Burning estrenó en 1991 “Una noche sin ti”, un sencillo con estribillo contundente y  una melancolía que hería: <<Dan las seis, / sintonizo a los Stones,/ recuerdos del pelo largo/, viejos blues/ queridísimo Erick Burdom>>. La canción es un homenaje a otro tipo de vida, a una existencia distinta que se recuerda en los momentos difíciles y que te hunde en el pesimismo del que vivió lo bueno y está convencido que no lo volverá a lograr.

1991 fue también el último año de Diego Armando Maradona defendiendo la camiseta del Nápoles, que se convirtió en una representación incesaria de la caída de un ídolo.

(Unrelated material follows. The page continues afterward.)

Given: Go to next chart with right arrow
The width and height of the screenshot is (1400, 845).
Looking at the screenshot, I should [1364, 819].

Por último, 1991 también fue el año en el que la acción de la novela “Fiebre en las gradas” nos lleva, de forma fluida y elegante, al barrio de Londres donde vivía un joven Nicholas Hornby, que por aquel entonces ya tenía la lucidez suficiente para formular una frase que hace de salvavidas para los jóvenes que tenemos que ver, alguna que otra vez, cómo nuestro equipo recibe lo que en fútbol los vencedores llaman “una clase magistral de balompié”: <<Me enamoré del fútbol tal como más adelante me iba a enamorar de las mujeres: de repente, sin explicación, sin hacer ejercicio de mis facultades críticas, sin ponerme a pensar en el dolor y en los sobresaltos que la experiencia traería consigo>>.

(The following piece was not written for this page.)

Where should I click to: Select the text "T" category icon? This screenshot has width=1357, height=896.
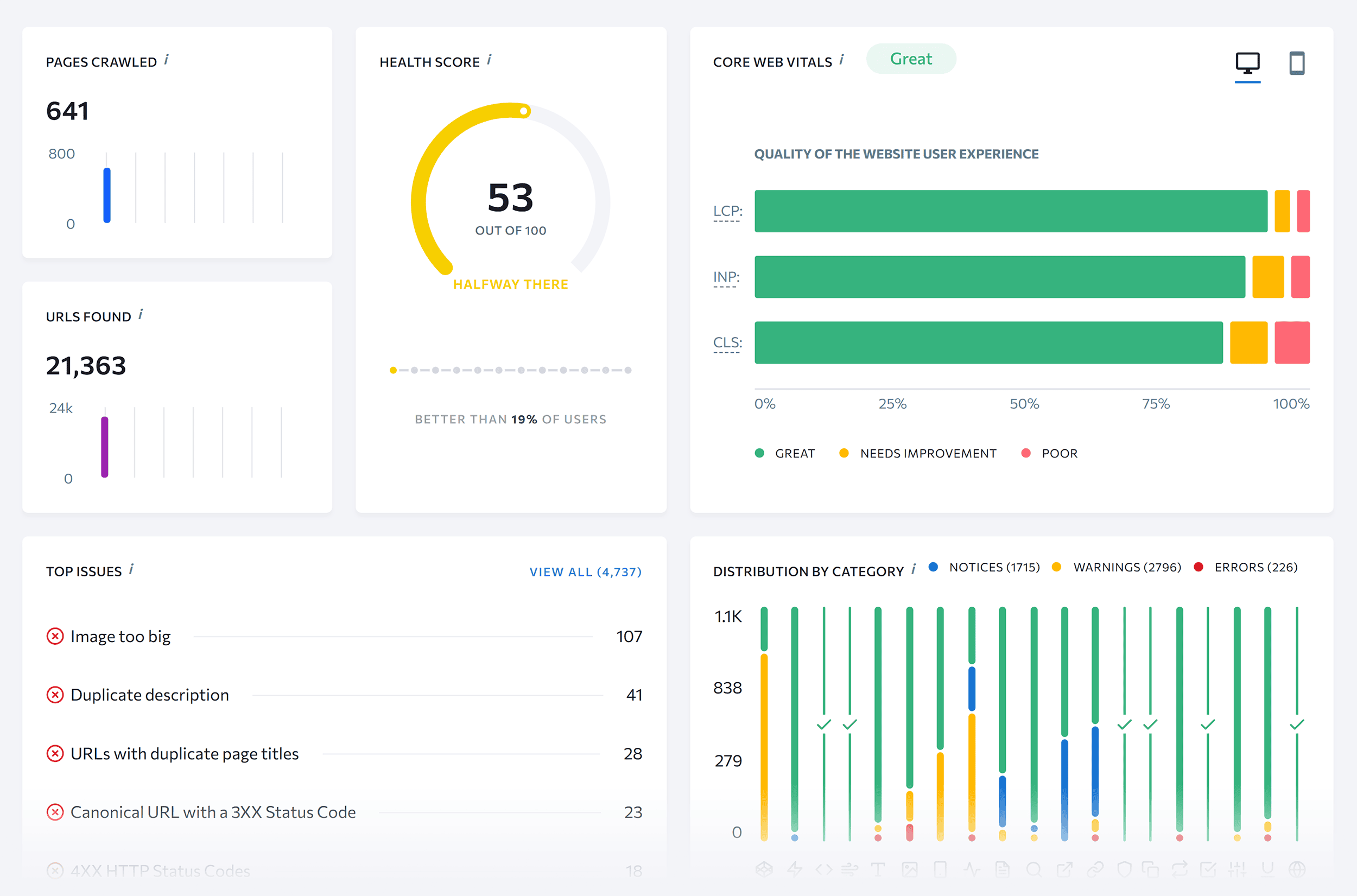879,869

Hoy ya no se escucha “Una noche sin ti”. Hoy nadie habla de Diego si no es por algún escándalo del tamaño de su ego. Hoy es complicado encontrar un libro de Hornby en cualquier librería.

Aunque en 1991 yo aún no había nacido, reconozco la dinámica que todos los aficionados tenemos que seguir: animar a nuestro equipo y alimentar el estoicismo para cuando el amor que se puede sentir por unos colores no consigue paliar el efecto de una derrota que nos rompe el corazón.

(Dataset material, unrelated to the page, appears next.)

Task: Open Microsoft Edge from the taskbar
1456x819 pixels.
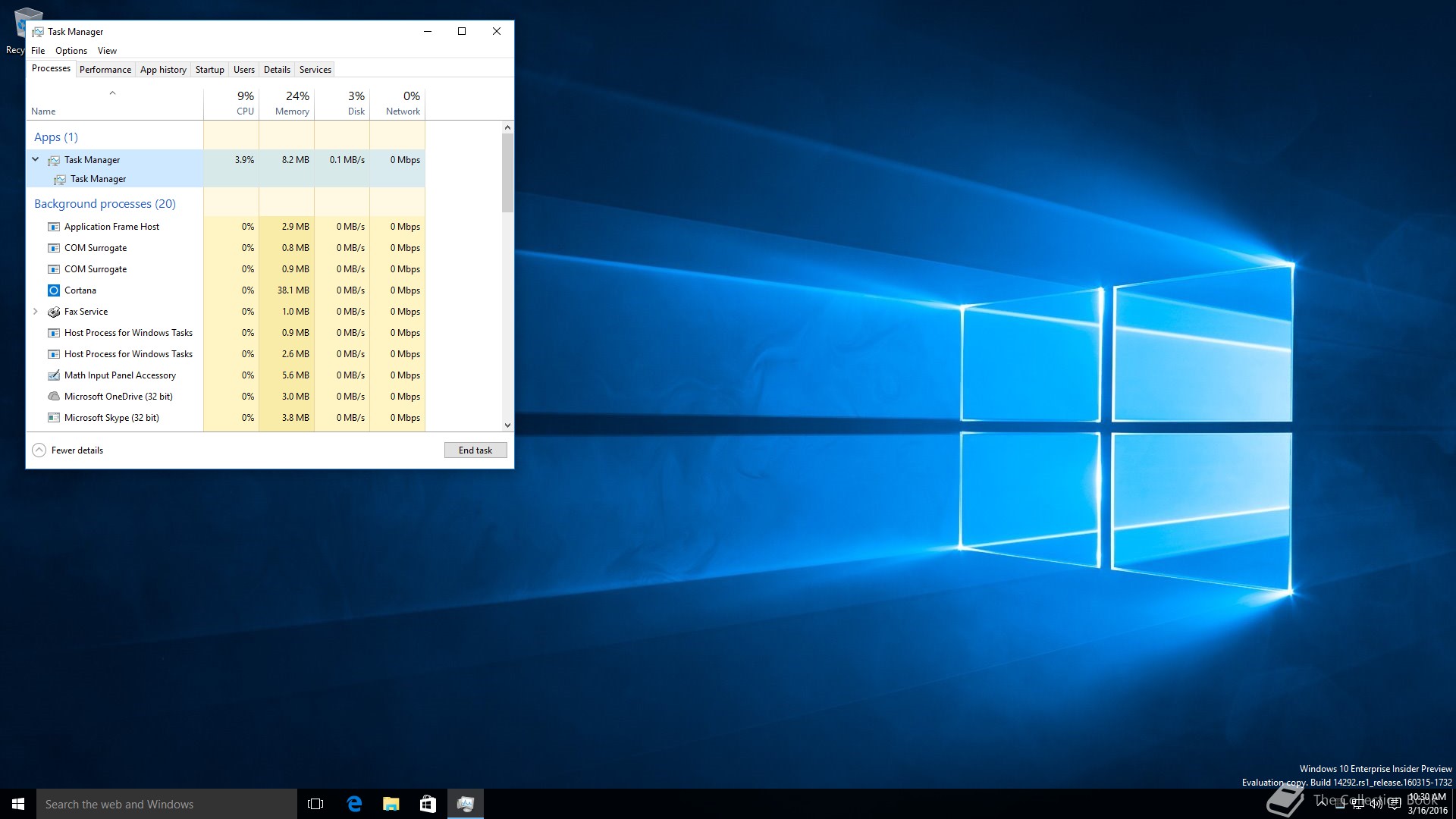Action: coord(354,804)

Ayer mi equipo fue vapuleado en una capital europea. Aunque no veo necesario mencionar su nombre ni los cuatro goles que encajó, estoy seguro de que cualquier hincha me entiende.

Por eso recuerdo, igual que Burning, la época en la que mi equipo ganaba todo. En mi cabeza suena el estribillo de la canción con un leve cambio: “…recuerdos del pelo largo, / viejos blues, / queridísimo Xavi Hernández”. Desconozco el por qué Burning mencionan a Eric Burdon -cantante del grupo The Animals-, pero sé por qué mi cabeza cambia su nombre por el de Xavi, pues representa aquella época en la que yo no era consciente de que me hacía mayor. También me vienen a la cabeza las imágenes de un chico que, por aquel entonces, lloraba en las gradas del estadio San Pablo, en la despedida de Maradona. ¿Habrá aprendido a sobrellevar las pérdidas? Hornby decía: <<mientras puedas sentir, olvídate de no sufrir>>.